El joven encontró ese lugar en la ciudad de Edesa, en la lejana Siria, cuna entonces de santos eremitas como María de Edesa, Simeón y tantos otros a los que en el peculiar paisaje desértico de la zona les ofreció una cueva para retirarse en soledad y silencio. Allí dejó Alejo todo lo que le quedaba de las riquezas que trajo consigo desde Roma, y como único sustento se dedicó a pedir limosna a las puertas de las iglesias.
En muchísimas casas, sobre todo en América Latina, existe lo que se ha dado en llamar el cuarto de san Alejo, el lugar al que van a parar todos aquellos objetos que fueron queridos en un tiempo pero descartados con el paso de los años: un acertado nombre que muestra de manera gráfica cómo fue la vida del santo hombre de Dios.
Eufemiano no se resignó a la inexplicable marcha de su único hijo y mandó hasta Edesa varios criados en su busca. Un día, al entrar en una iglesia para el culto, los sirvientes dieron limosna a los pobres que se amontonaban en la puerta y depositaron algunas monedas en la mano de quien un día fue su señor, sin reconocerlo. «Te doy gracias, Señor, porque me has concedido que reciba por causa de tu nombre una limosna de mis propios siervos. Dígnate cumplir en mí la obra que has comenzado», dicen que rezó el santo. En Edesa pasó 17 años, hasta que su fama de santidad empezó a incomodarlo. Decidió entonces escapar buscando otro lugar donde poder seguir con su anonimato. Se embarcó en una nave con destino a Tarso, pero los vientos fueron contrarios y empujaron el barco hasta su país natal. Harapiento y andrajoso, resolvió entrar en Roma y llegó a pedir limosna a su propio padre. Eufemiano no pudo reconocer en ese mendigo a su hijo, quien desde entonces se dispuso a habitar en su hogar, durmiendo bajo una escalera y recibiendo tanto las sobras de la comida como el desprecio de sus criados. De esta manera pasó otros 17 años, enseñando a cuantos se le acercaban las verdades de la fe, convirtiéndose así en un improvisado catequista de adultos y niños. Si su identidad pasó desapercibida, no lo fueron ni su sabiduría ni su virtud.
Su muerte fue anunciada de modo sobrenatural desde la misma sede de Pedro. En una Misa hacia el año 404 presidida por el Papa Inocencio, los asistentes escucharon una voz que decía: «Buscad al hombre de Dios que morirá el viernes. Él orará por Roma». La ciudad sentía ya cerca la amenaza de las tribus paganas a las puertas del Imperio y necesitaba cualquier signo al que aferrarse para obtener esperanza.

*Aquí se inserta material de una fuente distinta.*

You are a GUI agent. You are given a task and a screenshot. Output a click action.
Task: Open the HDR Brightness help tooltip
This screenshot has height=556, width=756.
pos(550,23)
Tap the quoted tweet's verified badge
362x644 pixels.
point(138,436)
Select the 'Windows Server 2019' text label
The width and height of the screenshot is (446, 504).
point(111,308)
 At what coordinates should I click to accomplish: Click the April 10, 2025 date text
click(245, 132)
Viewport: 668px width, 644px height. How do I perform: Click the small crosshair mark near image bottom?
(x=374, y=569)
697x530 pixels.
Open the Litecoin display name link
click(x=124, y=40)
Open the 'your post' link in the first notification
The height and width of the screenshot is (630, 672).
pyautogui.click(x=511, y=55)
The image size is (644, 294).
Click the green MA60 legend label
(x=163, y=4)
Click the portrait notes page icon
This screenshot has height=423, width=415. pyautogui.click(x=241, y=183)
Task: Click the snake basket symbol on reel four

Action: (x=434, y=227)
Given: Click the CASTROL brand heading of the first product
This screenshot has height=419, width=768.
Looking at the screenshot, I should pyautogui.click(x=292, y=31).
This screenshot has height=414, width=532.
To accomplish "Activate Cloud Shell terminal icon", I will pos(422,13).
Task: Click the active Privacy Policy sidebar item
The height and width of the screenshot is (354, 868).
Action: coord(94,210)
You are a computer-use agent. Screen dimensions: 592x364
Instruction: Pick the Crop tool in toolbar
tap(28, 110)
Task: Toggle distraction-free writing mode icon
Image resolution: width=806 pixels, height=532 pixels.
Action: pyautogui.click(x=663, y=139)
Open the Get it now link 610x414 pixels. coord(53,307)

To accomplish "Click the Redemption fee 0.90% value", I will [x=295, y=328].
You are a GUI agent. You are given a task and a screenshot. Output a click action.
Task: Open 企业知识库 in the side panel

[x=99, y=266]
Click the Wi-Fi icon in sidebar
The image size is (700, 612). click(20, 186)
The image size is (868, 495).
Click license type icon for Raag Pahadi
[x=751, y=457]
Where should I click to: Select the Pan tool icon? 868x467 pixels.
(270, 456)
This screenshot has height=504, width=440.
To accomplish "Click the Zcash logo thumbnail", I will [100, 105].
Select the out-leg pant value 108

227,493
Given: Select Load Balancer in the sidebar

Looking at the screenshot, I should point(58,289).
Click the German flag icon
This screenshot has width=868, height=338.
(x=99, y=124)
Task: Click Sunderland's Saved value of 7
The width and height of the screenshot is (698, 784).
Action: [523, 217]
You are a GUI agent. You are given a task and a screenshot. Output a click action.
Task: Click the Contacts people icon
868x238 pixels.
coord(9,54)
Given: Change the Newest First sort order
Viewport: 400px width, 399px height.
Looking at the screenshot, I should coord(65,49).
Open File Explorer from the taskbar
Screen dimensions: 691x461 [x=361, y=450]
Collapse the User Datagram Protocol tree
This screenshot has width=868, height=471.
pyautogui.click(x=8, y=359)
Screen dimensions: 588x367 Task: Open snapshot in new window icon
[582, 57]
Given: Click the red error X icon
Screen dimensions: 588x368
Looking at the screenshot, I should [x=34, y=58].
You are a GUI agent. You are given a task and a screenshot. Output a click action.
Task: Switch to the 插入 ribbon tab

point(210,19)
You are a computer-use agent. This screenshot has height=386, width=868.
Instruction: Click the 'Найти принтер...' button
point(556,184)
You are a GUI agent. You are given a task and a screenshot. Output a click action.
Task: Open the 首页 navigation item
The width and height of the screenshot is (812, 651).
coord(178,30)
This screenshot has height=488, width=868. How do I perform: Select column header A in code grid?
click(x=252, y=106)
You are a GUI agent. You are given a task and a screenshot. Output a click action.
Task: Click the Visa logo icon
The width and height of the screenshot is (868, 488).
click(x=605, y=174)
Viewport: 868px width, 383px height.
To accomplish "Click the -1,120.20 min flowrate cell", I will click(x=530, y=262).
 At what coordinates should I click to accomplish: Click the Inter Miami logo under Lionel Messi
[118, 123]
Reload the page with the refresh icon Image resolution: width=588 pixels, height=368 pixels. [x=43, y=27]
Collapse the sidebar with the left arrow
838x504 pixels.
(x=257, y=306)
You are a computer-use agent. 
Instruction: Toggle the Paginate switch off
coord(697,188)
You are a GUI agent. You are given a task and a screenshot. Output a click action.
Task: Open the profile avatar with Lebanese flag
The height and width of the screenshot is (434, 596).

Los romanos lo encontraron en ese pobre mendigo que murió bajo la escalera de su casa, entre cuyas ropas encontraron unos legajos con la verdadera historia de su vida. Ese documento fue llevado hasta las manos del Papa, quien declaró santo en ese mismo momento a quien solo quiso pasar oculto y escondido entre sus semejantes.